Ketua Panitia Hari Buruh 2026 Andi Gani Nena Wea mengonfirmasi adanya upaya pihak luar untuk menyusup dan mengacaukan peringatan May Day di Monumen Nasional pada Jumat (1/5/2026). Informasi perihal potensi gangguan tersebut telah diterima pihak panitia sejak pekan lalu.
Langkah antisipasi segera diambil dengan memperketat pengawasan melalui pembentukan satuan tugas internal pada setiap organisasi buruh. Hal ini dilakukan demi menjaga kondusivitas massa yang mencapai ratusan ribu orang di lokasi aksi, sebagaimana dilansir dari Nasional.
"Saya sudah mendapatkan informasi ini sejak seminggu lalu, sehingga kami memperketat penjagaan internal buruh dengan melibatkan Satgas khusus dari masing-masing konfederasi. Dengan begitu, kami bisa cepat mendeteksi adanya penyusupan," kata Andi Gani, Ketua Panitia Hari Buruh 2026.
Peningkatan kewaspadaan tersebut bertujuan membendung pihak luar yang berpotensi memicu kericuhan di tengah kerumunan besar. Peringatan di Monas tersebut diperkirakan dihadiri oleh 400.000 buruh dari berbagai wilayah serta Presiden Prabowo Subianto.
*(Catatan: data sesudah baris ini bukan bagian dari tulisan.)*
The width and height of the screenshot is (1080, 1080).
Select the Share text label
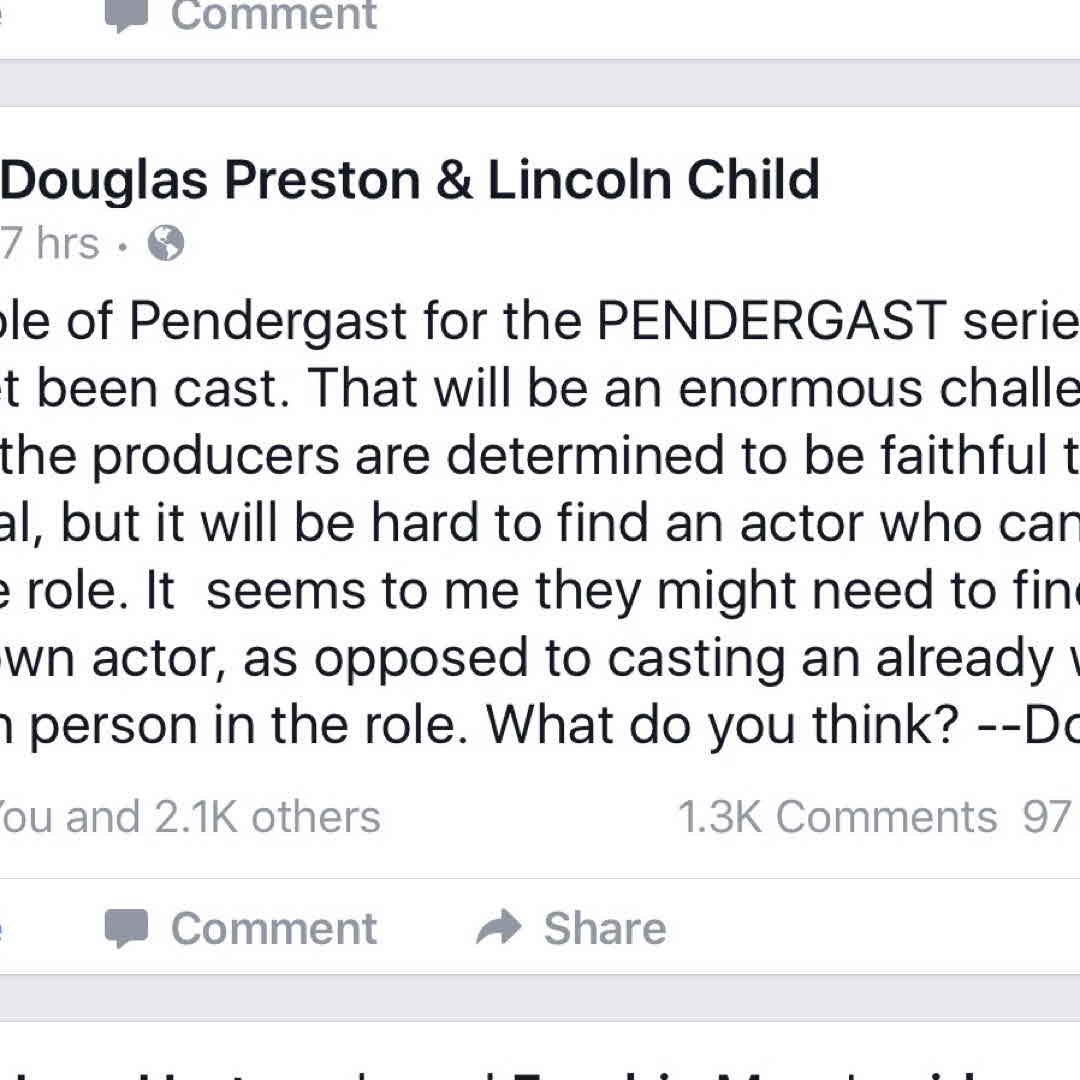[x=605, y=928]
"Dapat dibayangkan jika ada pemicu kerusuhan masuk ke dalam kegiatan dengan jumlah massa sebesar ini, tentu akan sangat berbahaya," ujar Andi Gani.
Apresiasi juga disampaikan kepada Polda Metro Jaya yang dinilai sigap mengamankan jalannya kegiatan hingga berakhir tertib. Andi Gani menegaskan pentingnya tindakan tegas bagi kelompok yang berniat mengganggu jalannya perayaan tahunan tersebut.
Terkait kerusuhan yang pecah di Bandung, ia memberikan klarifikasi bahwa kelompok berpakaian hitam yang terlibat bentrokan bukan merupakan bagian dari kelompok buruh. Andi Gani meminta pihak kepolisian setempat bertindak tanpa kompromi terhadap para perusuh tersebut.